(Reuters) - Manchester United manager Alex Ferguson said he sought divine intervention whenever Cristiano Ronaldo was on the ball for Real Madrid on Wednesday but, apart from one graceful moment of magic from the Portuguese, his defenders coped on their own.
Playing against Manchester United where he grew into one of the world’s top players for the first time since leaving in 2009, Ronaldo was the driving force for his side in the 1-1 draw that left the Champions League last-16 tie finely balanced.
Most of the pre-match hype revolved around him and while his performance did not disappoint, United’s defenders can look back on their night’s work in Madrid with much satisfaction.

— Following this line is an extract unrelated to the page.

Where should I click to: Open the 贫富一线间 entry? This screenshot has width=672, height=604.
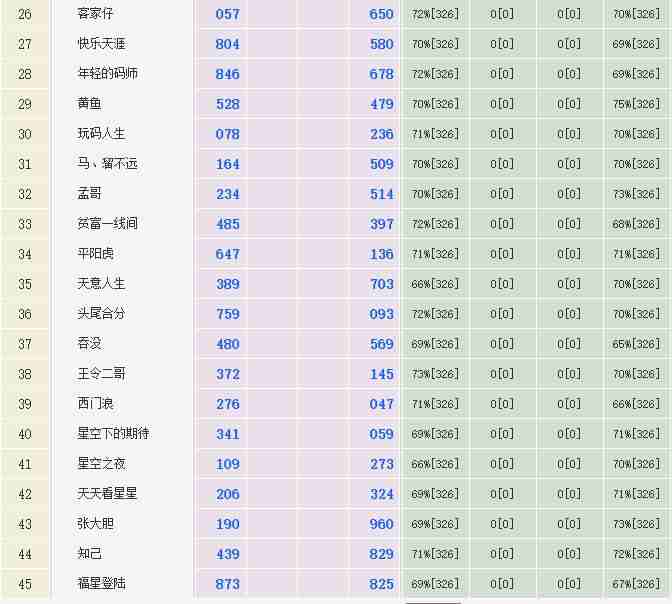click(x=107, y=224)
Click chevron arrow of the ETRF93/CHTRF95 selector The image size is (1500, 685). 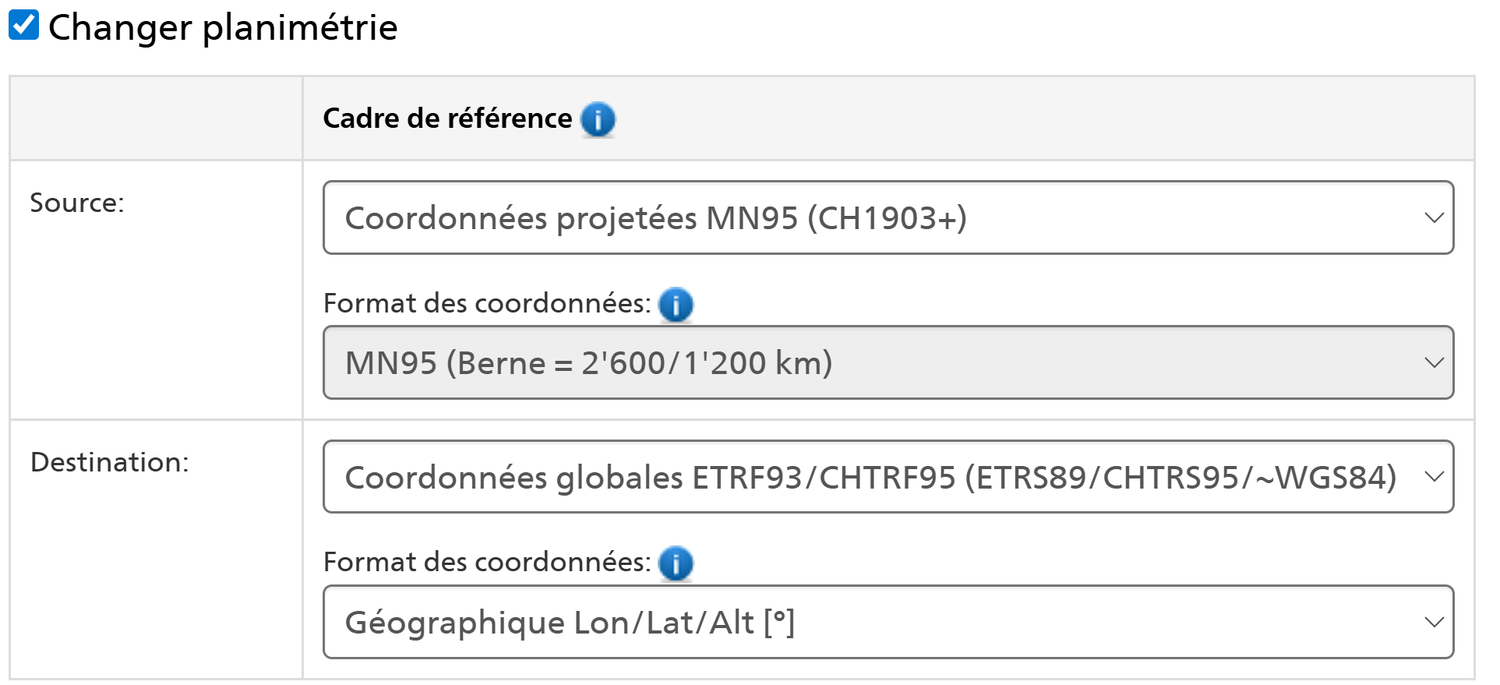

Ronaldo prowled the pitch looking for opportunities to strike and although he had 10 efforts on goal, only once did he pierce United’s defenses.
Considering his record since joining Madrid, 183 goals in 180 matches after Wednesday, United secretly feared that he could have taken the tie beyond them, yet left with minimal damage and with the tie wide open for the Old Trafford return.
With all eyes on Ronaldo, he produced a tireless forward’s display, spending most of his time around United’s area and only occasionally indulging in the party tricks that used to drive Premier League defenders, and occasionally his own team mates, to distraction.
His goal, after 30 minutes, was one any of the great strikers that have graced the competition would have been proud of. When Angel Di Maria’s cross came over, Ronaldo rose high and hung in the air before flexing his neck muscles and propelling the ball past David de Gea.
A fine goal and he also showed class with his restrained celebration, a mark of respect for the fans that once used to sing his name on the Stretford End.
“What a header, you can’t stop that,” Ferguson, who moulded Ronaldo from a spindly over-elaborate winger into one of the world’s most lethal forwards during six years at Old Trafford, told Sky Sports.
“The leap, the spring the way he held himself in the air. What a header.”
Ronaldo should have scored from an almost identical position just before halftime but mistimed his header and he also went close on a couple of occasions before fizzing a long-range dipping shot on to the roof of the net.
Overall it was honors even on what Ferguson said was a difficult night for Ronaldo.
”I think we did well (in containing him),“ Ferguson said. ”I think it was a difficult for Cristiano playing against us, his old team. There are a lot of emotions attached because he spent six great years with us.
“But he is still a big threat for them. When he gets the ball you are praying more than anything.”
At the final whistle, Ronaldo spoke with several of his old team mates who know that the job is only half done.
The 28-year-old will already be scheming for the second leg.
“They are a very strong team defensively,” Ronaldo said.
“I think we played better and deserved to score more goals. We will have chances to score in the second leg, we always try to have the initiative and we will try to win in Old Trafford.”